Both have relevance to heartland states such as Tennessee, where much of the nation's dirty work gets done despite high moral utterances, here where the Bible Belt latches onto the tobacco and energy industries. First, the happy news. The American Cancer Society said that the nation's cancer rates, including lung cancer, declined for the second year in row, proving it wasn't a fluke when it happened last year.
Now the alarming news. The Bulletin of Atomic Scientists moved the hands of its symbolic Doomsday Clock from seven minutes of midnight to five minutes of midnight, to show how much more dangerous the world has grown since 2002.
These two announcements, so different in tone and substance, are linked in an eye-popping way. Our nation even now is coping with a campaign of lies regarding dangers of global warming - a campaign that grew out of a similar conspiracy regarding tobacco.
According to "Heat: How to Stop the Planet Burning," by George Monbiot - a book corroborated by a wide variety of sources - the tobacco industry deliberately lied and misled the American public about the dangers of tobacco, including the connection between cigarettes and cancer.
It took millions of deaths, years of research, lawsuits and those famous congressional hearings before our country woke up to the truth about tobacco abuse and began reversing the trend - though still half a million Americans will die of cancer this year.
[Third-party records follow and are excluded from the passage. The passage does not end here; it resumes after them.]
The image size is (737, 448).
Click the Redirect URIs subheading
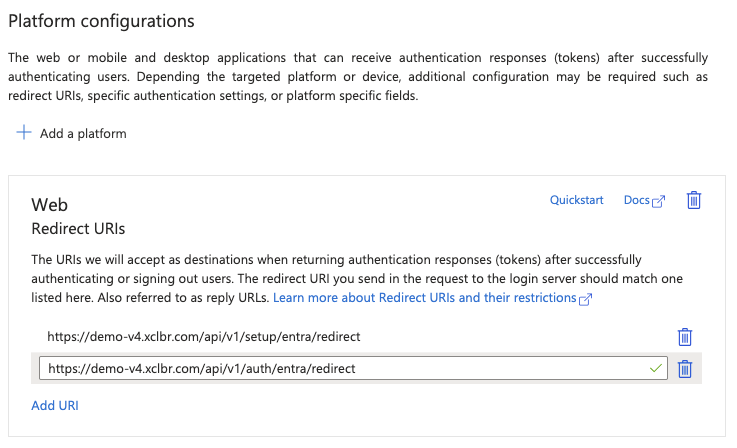click(x=78, y=228)
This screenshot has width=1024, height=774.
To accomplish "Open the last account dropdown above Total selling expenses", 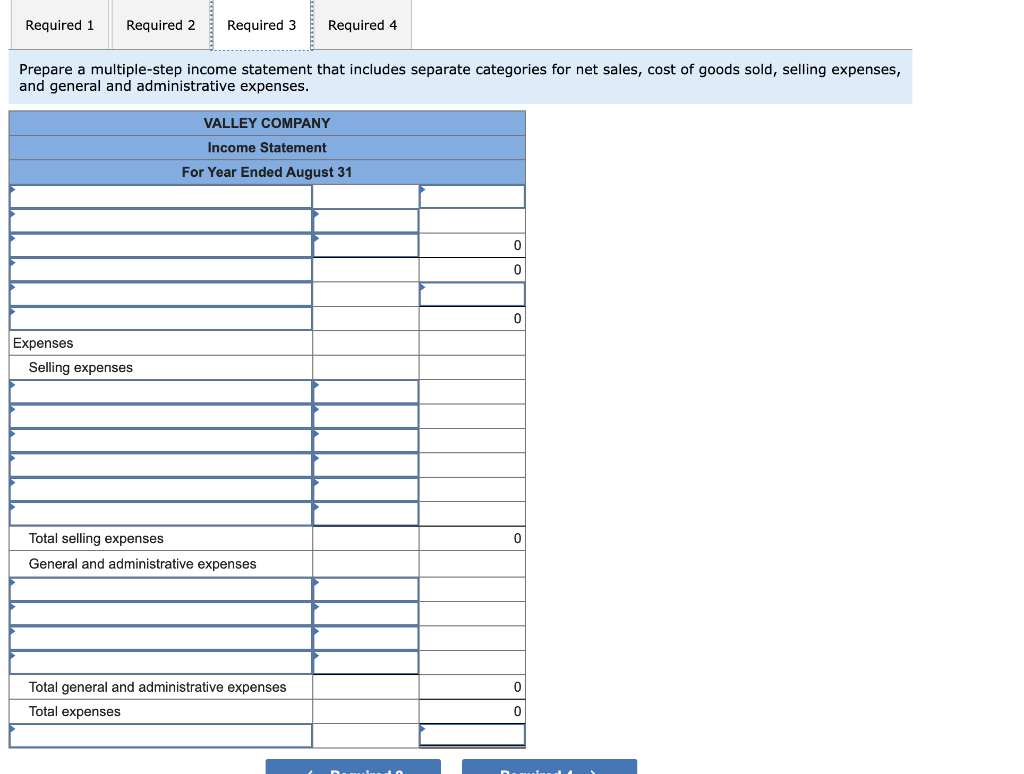I will click(x=160, y=513).
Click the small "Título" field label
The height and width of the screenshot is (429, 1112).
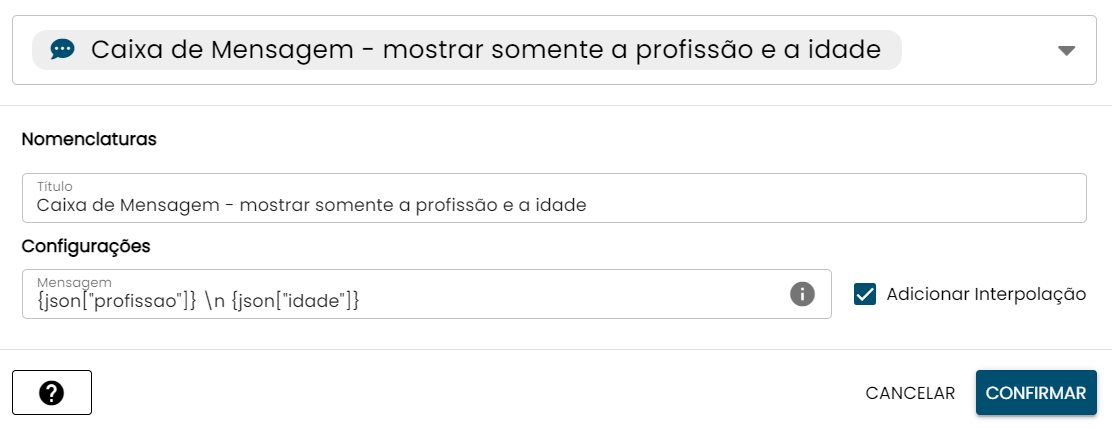click(54, 186)
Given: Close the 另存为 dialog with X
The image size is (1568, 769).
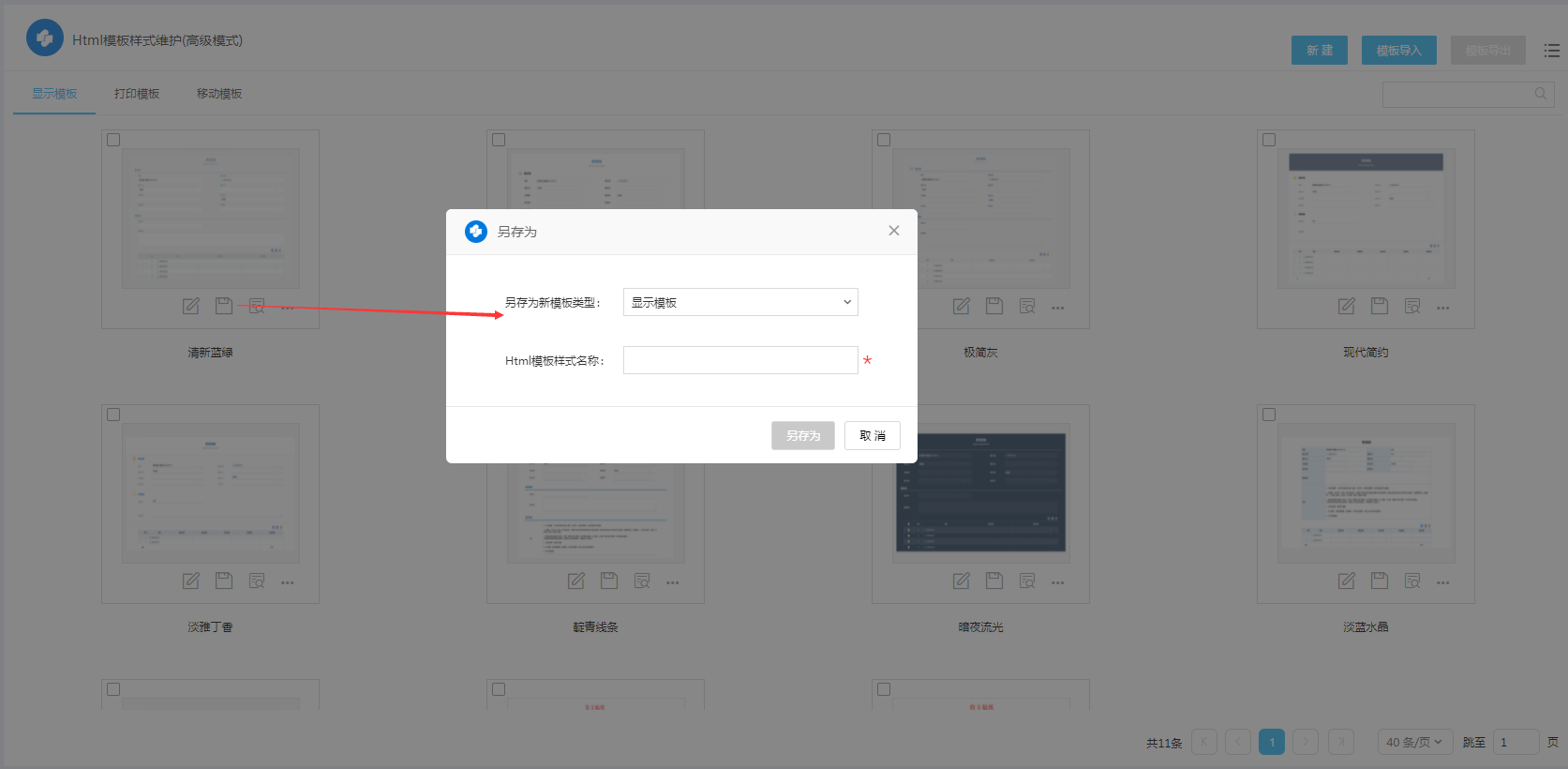Looking at the screenshot, I should [894, 231].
Worse yet, our nation has become confused yet again by a campaign of lies regarding dangers of global warming that grew out of the lies regarding tobacco.
But here's the killer: Energy industries used some of the same public relations firms, bogus science organizations, news outlets and tactics to cast a smokescreen about global warming, especially its connection to greenhouse gases.
That's why so many people say glibly, "It's cyclical," when dismissing dangers posed by global warming, as if that phrase settles everything.
In "Heat," Monbiot chronicles how Philip Morris, the world's largest tobacco firm, perfected its lying strategies and then passed them along to ExxonMobil, the world's largest energy firm. It's a long, sordid story, but in a nutshell, here's what happened:
In 1992 the Environmental Protection Agency cited secondhand smoke as a serious health issue. By 1993, Philip Morris was fighting that allegation and others along a broad front. Monbiot quotes internal Philip Morris memos and letters proving the company created a disinformation network, giving millions of dollars to dozens of organizations that would lend the appearance of a grassroots yet science-based movement to cast doubt on the ill effects of tobacco.
Moreover, it camouflaged the campaign by grouping the dangers of tobacco with so-called myths, such as the alleged evils of cellophane, pesticides, nuclear waste and biotechnology, notions promoted by people it denigrated as extremists.
ExxonMobil enthusiastically signed on, then seized on the approach for its own purposes. It funded or helped fund more than 124 organizations, writes Monbiot, and most of them used some portion of it to promote the big lie that doubt still exists among serious scientists regarding global warming.
Pseudo-science organizations funded by ExxonMobil and others often present elaborate articles, replete with charts and graphs, to lend the appearance of authority, but these are not peer-reviewed articles, and while they bear resemblance to a sort of half truth, they're largely elaborate lies which have set the world back many years in its quest to save itself.